Generalized multiple maximum scatter difference feature extraction using QR decomposition

https://doi.org/10.1016/j.jvcir.2014.04.009Get rights and content

Highlights

  • GMMSD employs QR decomposition rather than SVD.

  • GMMSD allows relatively-free selection of a suitable matrix to reduce dimension.

  • We reveal GMMSD’s relationship to other feature extraction methods.
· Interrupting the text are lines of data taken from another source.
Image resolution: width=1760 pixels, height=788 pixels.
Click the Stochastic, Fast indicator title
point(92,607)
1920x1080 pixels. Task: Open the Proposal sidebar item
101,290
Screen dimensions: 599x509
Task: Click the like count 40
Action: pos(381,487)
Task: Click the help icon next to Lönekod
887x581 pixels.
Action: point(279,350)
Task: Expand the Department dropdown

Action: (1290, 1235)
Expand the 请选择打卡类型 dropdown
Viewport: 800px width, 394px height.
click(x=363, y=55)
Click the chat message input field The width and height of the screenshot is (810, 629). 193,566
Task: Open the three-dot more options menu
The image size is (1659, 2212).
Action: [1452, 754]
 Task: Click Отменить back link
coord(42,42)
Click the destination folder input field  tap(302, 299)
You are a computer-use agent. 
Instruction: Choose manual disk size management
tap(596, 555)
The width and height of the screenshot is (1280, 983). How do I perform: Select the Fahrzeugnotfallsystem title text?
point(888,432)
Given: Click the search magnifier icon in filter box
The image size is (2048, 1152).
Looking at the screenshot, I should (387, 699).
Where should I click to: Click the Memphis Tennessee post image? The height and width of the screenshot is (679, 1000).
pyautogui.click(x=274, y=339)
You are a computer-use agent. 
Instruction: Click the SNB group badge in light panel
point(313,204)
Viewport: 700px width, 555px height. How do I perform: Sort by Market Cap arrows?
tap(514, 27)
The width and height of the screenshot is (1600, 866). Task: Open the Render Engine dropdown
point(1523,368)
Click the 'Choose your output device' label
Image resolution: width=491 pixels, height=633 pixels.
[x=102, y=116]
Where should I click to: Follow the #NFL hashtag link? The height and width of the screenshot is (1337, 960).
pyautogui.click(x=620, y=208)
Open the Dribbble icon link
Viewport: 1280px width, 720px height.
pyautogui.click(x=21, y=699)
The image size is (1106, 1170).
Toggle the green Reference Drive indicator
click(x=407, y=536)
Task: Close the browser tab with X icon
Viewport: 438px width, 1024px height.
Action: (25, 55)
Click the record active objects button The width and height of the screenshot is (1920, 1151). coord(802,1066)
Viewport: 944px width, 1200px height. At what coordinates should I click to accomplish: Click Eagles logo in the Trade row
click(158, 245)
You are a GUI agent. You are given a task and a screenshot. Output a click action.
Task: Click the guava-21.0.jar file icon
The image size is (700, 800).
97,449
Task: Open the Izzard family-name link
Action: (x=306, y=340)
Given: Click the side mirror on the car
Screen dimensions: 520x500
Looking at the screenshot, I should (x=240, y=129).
  • Experimental results are presented to demonstrate the effectiveness of GMMSD.

Abstract

Multiple maximum scatter difference (MMSD) discriminant criterion is an effective feature extraction method that computes the discriminant vectors from both the range of the between-class scatter matrix and the null space of the within-class scatter matrix. However, singular value decomposition (SVD) of two times is involved in MMSD, rendering this method impractical for high dimensional data. In this paper, we propose a generalized MMSD (GMMSD) criterion for feature extraction and classification. GMMSD allows relatively-free selection of a suitable transformation matrix to reduce dimensions. Based on GMMSD criterion, we demonstrate that the same discriminant information can be extracted by QR decomposition, which is more efficient than SVD. Next, GMMSD is compared with several classical feature extraction methods to justify the validity of the proposed method. Our experiments on three face databases and two facial expression databases demonstrate that GMMSD provides favorable recognition performance with high computational efficiency.

Introduction

In pattern recognition, feature extraction techniques are widely employed to reduce the dimensionality of data and to enhance the discrimination of information [1]. Generally, the methods can be divided into two classes, subspace-based methods and manifold learning-based methods. The popular linear methods include linear discriminant analysis (LDA) [2] and its extensions, including the proposal of geometric mean for subspace selection to obtain potential discriminative information [3]. The manifold learning methods, mostly developed in the past decade, include feature Isometric mapping (Isomap) [4], locally linear embedding (LLE) [6], laplacian eigenmaps (LEM) [6], Hessian Eigenmaps [7], locality preserving projection (LPP) [8], [9] and Multiview Hessian [10], [11]. Nonnegative matrix factorization method [12], [13] and double shrinking model based data compression method [14] were introduced to manifold learning for encoding geometric structure of the data and interpreting features for improved recognition results. While the manifold learning methods likely lead to better results, many of them require tedious parameter tuning in order to get good performance [15], [16] and some lack the ability to deal with the testing data directly [17]. In addition, in order to take advantage of the two classes, there is a novel proposal to reformulate most of the existing subspace methods and manifold methods into a unified form [18], [19].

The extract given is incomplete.